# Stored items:
=-=-=-=-=

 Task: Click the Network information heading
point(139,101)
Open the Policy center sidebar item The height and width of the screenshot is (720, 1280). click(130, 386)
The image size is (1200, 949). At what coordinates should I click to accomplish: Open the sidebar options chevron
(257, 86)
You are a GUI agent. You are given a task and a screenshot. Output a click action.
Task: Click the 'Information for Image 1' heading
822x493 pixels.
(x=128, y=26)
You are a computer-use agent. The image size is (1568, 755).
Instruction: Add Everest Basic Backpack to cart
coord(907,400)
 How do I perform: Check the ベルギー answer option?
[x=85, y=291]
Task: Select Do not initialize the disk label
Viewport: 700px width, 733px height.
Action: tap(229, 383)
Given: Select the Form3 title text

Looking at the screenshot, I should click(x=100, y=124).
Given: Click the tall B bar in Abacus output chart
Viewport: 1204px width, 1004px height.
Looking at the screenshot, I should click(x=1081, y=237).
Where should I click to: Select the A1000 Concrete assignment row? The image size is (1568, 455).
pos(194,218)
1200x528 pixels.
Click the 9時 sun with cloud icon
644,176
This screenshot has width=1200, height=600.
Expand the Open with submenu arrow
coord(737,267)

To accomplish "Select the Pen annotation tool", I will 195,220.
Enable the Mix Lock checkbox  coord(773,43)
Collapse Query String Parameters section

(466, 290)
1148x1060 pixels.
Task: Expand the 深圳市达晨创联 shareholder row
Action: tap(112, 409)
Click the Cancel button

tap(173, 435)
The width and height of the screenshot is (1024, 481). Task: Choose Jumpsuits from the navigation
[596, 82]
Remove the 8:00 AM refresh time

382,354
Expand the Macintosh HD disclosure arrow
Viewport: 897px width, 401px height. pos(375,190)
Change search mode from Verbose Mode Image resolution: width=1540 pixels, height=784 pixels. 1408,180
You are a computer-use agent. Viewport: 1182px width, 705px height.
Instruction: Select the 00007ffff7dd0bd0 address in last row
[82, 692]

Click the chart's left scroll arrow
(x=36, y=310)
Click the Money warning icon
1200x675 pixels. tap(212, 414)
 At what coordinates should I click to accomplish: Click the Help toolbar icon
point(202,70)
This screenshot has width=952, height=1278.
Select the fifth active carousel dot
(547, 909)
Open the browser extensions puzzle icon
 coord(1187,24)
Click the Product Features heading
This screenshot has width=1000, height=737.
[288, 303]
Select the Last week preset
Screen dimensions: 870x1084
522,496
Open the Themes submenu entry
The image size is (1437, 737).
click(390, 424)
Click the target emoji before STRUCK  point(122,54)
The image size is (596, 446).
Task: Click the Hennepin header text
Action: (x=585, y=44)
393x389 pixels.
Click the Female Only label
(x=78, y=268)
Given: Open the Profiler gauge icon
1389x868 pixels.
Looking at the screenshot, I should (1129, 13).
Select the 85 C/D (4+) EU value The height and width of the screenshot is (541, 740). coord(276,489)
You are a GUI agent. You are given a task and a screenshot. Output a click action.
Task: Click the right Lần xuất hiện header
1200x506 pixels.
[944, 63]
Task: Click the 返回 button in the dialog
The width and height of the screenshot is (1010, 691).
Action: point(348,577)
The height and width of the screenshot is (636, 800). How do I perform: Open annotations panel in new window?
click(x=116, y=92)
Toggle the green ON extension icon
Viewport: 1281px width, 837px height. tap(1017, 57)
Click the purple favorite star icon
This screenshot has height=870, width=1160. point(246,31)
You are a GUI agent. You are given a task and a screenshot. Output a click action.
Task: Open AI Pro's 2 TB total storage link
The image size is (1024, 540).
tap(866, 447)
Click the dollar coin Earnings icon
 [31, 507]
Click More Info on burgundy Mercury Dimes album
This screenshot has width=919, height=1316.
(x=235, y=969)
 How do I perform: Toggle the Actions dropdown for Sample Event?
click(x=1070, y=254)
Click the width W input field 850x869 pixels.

=-=-=-=-=

# Task objective:
Reproduce the data above in full, with no line missing.

# Finished task:
 Task: Click the Network information heading
point(139,101)
Open the Policy center sidebar item The height and width of the screenshot is (720, 1280). click(130, 386)
The image size is (1200, 949). At what coordinates should I click to accomplish: Open the sidebar options chevron
(257, 86)
You are a GUI agent. You are given a task and a screenshot. Output a click action.
Task: Click the 'Information for Image 1' heading
822x493 pixels.
(x=128, y=26)
You are a computer-use agent. The image size is (1568, 755).
Instruction: Add Everest Basic Backpack to cart
coord(907,400)
 How do I perform: Check the ベルギー answer option?
[x=85, y=291]
Task: Select Do not initialize the disk label
Viewport: 700px width, 733px height.
Action: tap(229, 383)
Given: Select the Form3 title text

Looking at the screenshot, I should click(x=100, y=124).
Given: Click the tall B bar in Abacus output chart
Viewport: 1204px width, 1004px height.
Looking at the screenshot, I should click(x=1081, y=237).
Where should I click to: Select the A1000 Concrete assignment row? The image size is (1568, 455).
pos(194,218)
1200x528 pixels.
Click the 9時 sun with cloud icon
644,176
This screenshot has width=1200, height=600.
Expand the Open with submenu arrow
coord(737,267)

To accomplish "Select the Pen annotation tool", I will 195,220.
Enable the Mix Lock checkbox  coord(773,43)
Collapse Query String Parameters section

(466, 290)
1148x1060 pixels.
Task: Expand the 深圳市达晨创联 shareholder row
Action: tap(112, 409)
Click the Cancel button

tap(173, 435)
The width and height of the screenshot is (1024, 481). Task: Choose Jumpsuits from the navigation
[596, 82]
Remove the 8:00 AM refresh time

382,354
Expand the Macintosh HD disclosure arrow
Viewport: 897px width, 401px height. pos(375,190)
Change search mode from Verbose Mode Image resolution: width=1540 pixels, height=784 pixels. 1408,180
You are a computer-use agent. Viewport: 1182px width, 705px height.
Instruction: Select the 00007ffff7dd0bd0 address in last row
[82, 692]

Click the chart's left scroll arrow
(x=36, y=310)
Click the Money warning icon
1200x675 pixels. tap(212, 414)
 At what coordinates should I click to accomplish: Click the Help toolbar icon
point(202,70)
This screenshot has width=952, height=1278.
Select the fifth active carousel dot
(547, 909)
Open the browser extensions puzzle icon
 coord(1187,24)
Click the Product Features heading
This screenshot has width=1000, height=737.
[288, 303]
Select the Last week preset
Screen dimensions: 870x1084
522,496
Open the Themes submenu entry
The image size is (1437, 737).
click(390, 424)
Click the target emoji before STRUCK  point(122,54)
The image size is (596, 446).
Task: Click the Hennepin header text
Action: (x=585, y=44)
393x389 pixels.
Click the Female Only label
(x=78, y=268)
Given: Open the Profiler gauge icon
1389x868 pixels.
Looking at the screenshot, I should (1129, 13).
Select the 85 C/D (4+) EU value The height and width of the screenshot is (541, 740). coord(276,489)
You are a GUI agent. You are given a task and a screenshot. Output a click action.
Task: Click the right Lần xuất hiện header
1200x506 pixels.
[944, 63]
Task: Click the 返回 button in the dialog
The width and height of the screenshot is (1010, 691).
Action: point(348,577)
The height and width of the screenshot is (636, 800). How do I perform: Open annotations panel in new window?
click(x=116, y=92)
Toggle the green ON extension icon
Viewport: 1281px width, 837px height. tap(1017, 57)
Click the purple favorite star icon
This screenshot has height=870, width=1160. point(246,31)
You are a GUI agent. You are given a task and a screenshot. Output a click action.
Task: Open AI Pro's 2 TB total storage link
The image size is (1024, 540).
tap(866, 447)
Click the dollar coin Earnings icon
 [31, 507]
Click More Info on burgundy Mercury Dimes album
This screenshot has width=919, height=1316.
(x=235, y=969)
 How do I perform: Toggle the Actions dropdown for Sample Event?
click(x=1070, y=254)
Click the width W input field 850x869 pixels.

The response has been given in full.